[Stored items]
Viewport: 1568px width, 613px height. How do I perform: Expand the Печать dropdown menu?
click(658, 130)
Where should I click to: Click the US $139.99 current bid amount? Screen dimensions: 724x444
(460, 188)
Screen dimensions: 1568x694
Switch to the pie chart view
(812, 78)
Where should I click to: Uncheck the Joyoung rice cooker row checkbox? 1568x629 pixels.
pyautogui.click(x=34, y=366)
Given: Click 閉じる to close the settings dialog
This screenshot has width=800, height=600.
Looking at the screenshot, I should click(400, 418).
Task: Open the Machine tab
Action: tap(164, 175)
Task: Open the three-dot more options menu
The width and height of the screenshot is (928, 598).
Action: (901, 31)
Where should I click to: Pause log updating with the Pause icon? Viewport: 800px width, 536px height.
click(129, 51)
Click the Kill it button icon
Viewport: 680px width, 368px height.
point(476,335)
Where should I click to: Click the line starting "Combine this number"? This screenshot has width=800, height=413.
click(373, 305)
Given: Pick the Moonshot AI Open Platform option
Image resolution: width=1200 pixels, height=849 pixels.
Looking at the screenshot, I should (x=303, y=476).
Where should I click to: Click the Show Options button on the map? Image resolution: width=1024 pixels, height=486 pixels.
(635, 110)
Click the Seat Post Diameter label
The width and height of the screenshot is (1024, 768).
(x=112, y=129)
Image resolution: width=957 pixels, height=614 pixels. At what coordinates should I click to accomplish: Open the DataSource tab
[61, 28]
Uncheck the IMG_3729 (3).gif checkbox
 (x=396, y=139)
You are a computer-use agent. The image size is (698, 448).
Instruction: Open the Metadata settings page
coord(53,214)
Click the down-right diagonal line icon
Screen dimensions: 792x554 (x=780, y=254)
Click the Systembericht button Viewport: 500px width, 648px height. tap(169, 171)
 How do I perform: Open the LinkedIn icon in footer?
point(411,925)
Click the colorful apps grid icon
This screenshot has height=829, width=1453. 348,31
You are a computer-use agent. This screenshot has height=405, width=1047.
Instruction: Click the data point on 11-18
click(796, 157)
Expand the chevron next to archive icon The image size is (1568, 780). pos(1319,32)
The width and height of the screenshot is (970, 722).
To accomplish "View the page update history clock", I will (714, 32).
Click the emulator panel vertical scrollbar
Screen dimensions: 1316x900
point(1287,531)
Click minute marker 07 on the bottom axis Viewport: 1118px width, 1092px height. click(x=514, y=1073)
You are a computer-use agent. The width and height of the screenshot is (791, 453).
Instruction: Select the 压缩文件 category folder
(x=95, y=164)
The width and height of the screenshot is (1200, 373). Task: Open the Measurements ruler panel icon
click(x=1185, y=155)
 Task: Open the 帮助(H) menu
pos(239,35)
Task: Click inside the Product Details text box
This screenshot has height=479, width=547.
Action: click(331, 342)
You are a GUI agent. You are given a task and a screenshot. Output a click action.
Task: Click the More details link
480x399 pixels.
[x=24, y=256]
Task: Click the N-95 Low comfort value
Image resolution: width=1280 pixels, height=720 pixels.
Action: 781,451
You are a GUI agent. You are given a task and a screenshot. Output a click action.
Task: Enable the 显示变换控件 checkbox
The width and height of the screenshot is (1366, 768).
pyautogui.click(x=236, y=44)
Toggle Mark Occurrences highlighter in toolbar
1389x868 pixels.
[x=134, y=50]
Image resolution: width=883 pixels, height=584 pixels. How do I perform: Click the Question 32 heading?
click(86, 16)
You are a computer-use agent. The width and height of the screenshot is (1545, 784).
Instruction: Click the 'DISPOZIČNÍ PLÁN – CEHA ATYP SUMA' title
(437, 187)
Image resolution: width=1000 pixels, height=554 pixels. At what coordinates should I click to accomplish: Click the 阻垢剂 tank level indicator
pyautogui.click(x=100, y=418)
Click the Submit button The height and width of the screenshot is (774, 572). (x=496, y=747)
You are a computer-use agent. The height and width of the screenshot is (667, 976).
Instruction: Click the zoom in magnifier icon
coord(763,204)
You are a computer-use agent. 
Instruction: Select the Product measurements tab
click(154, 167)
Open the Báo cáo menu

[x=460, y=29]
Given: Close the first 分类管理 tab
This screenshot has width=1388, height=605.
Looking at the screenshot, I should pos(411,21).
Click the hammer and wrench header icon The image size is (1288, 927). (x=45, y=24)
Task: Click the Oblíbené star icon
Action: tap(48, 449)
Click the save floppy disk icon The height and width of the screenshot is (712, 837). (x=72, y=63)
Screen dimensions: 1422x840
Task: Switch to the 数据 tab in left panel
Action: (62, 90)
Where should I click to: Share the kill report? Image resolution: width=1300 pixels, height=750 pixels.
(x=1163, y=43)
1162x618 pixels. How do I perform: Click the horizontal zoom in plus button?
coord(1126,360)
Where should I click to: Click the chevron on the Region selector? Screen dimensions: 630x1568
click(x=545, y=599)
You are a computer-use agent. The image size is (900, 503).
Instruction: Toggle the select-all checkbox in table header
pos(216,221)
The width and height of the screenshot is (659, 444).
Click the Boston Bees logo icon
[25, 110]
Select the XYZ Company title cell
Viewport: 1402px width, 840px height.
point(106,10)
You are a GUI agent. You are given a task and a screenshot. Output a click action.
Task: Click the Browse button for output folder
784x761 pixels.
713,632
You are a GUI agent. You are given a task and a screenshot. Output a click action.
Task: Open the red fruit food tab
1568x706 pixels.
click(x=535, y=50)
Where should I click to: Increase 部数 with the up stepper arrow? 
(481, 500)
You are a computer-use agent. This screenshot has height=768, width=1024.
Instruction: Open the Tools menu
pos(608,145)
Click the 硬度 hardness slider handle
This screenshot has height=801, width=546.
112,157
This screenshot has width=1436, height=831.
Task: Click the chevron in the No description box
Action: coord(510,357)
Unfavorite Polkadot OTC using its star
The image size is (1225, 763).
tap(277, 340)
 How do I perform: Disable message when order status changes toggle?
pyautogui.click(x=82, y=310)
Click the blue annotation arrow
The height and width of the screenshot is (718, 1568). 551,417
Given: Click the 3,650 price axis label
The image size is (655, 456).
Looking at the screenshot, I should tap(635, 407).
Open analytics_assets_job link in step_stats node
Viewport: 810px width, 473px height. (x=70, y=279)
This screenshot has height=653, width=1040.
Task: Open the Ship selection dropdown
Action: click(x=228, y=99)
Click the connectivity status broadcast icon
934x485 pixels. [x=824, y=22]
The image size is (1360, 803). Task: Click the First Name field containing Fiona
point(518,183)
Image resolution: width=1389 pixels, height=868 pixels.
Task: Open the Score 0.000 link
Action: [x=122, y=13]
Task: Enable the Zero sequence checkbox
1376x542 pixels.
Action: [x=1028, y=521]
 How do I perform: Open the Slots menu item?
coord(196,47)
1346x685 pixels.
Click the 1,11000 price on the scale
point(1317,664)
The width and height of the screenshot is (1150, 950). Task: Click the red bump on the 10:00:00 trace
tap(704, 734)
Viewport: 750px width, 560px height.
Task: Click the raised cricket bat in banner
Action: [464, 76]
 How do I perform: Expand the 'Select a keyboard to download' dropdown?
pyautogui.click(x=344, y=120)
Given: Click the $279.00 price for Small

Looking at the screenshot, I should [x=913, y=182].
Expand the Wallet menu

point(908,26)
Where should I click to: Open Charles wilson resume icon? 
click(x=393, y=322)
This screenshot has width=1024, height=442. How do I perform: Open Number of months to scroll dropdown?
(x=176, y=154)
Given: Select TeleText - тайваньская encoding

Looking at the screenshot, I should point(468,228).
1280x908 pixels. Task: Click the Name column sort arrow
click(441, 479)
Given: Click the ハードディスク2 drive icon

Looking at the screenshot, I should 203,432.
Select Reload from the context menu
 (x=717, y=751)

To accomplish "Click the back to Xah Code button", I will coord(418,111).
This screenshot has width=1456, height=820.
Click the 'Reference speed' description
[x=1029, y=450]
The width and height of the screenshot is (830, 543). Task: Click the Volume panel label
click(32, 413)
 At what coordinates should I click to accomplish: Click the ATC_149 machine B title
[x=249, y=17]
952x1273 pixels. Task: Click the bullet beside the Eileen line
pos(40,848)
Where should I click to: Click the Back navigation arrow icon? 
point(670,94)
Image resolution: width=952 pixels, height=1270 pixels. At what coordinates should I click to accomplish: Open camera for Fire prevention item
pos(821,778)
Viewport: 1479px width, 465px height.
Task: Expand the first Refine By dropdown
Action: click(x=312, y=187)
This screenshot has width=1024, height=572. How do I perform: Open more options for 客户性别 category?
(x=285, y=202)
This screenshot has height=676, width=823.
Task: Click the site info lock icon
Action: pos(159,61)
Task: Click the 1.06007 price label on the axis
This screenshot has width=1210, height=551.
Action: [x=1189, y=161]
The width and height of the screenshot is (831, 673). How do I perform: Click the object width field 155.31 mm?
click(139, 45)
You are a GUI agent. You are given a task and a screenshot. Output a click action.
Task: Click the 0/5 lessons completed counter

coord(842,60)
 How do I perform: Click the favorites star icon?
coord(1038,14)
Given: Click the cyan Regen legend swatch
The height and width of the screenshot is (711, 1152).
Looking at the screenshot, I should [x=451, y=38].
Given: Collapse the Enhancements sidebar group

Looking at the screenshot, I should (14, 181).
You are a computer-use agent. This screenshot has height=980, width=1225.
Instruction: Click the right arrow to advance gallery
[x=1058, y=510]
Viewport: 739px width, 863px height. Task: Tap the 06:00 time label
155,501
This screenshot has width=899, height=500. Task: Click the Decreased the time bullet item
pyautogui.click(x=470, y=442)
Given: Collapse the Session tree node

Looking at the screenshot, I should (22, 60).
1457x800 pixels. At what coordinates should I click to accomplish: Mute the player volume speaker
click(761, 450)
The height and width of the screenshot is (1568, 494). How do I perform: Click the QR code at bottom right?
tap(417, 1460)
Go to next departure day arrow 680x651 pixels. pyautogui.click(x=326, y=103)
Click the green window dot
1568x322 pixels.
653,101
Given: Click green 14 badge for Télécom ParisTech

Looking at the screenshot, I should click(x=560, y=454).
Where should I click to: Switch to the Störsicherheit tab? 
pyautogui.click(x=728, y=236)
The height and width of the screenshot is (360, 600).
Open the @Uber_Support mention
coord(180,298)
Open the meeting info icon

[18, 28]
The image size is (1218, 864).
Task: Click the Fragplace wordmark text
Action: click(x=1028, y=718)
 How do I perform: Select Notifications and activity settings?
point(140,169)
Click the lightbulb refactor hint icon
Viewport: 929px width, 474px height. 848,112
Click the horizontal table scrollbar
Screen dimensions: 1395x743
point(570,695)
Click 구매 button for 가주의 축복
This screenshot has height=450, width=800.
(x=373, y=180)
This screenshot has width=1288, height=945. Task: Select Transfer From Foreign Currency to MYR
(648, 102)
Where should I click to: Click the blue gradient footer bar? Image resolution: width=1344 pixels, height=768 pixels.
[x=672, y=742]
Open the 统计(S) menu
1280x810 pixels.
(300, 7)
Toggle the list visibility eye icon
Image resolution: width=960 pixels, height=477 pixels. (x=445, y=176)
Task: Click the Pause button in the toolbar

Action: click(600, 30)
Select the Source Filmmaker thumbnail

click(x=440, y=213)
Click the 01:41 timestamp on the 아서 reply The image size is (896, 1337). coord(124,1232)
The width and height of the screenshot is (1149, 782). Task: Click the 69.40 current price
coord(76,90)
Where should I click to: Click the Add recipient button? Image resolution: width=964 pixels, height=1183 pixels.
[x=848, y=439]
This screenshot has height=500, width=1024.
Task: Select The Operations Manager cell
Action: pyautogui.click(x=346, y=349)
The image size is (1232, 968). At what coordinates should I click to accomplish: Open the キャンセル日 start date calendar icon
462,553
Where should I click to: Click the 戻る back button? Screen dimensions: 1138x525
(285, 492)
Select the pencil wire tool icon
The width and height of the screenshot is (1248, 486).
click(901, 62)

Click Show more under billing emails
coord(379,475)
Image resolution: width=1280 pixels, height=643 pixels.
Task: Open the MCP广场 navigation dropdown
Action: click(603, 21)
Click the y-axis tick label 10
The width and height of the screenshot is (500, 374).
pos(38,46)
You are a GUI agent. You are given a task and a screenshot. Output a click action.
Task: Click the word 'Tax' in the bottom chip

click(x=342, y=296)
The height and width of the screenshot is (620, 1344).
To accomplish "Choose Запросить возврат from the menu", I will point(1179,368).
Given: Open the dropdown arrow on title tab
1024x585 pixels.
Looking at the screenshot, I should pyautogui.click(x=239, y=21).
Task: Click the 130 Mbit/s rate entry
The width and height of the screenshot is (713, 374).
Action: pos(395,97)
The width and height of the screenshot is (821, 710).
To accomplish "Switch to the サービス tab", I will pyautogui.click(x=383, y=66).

→ What is expected: Find each line in the records above that contains "next", and copy it.

→ Reply:
Expand the chevron next to archive icon The image size is (1568, 780). pos(1319,32)
Go to next departure day arrow 680x651 pixels. pyautogui.click(x=326, y=103)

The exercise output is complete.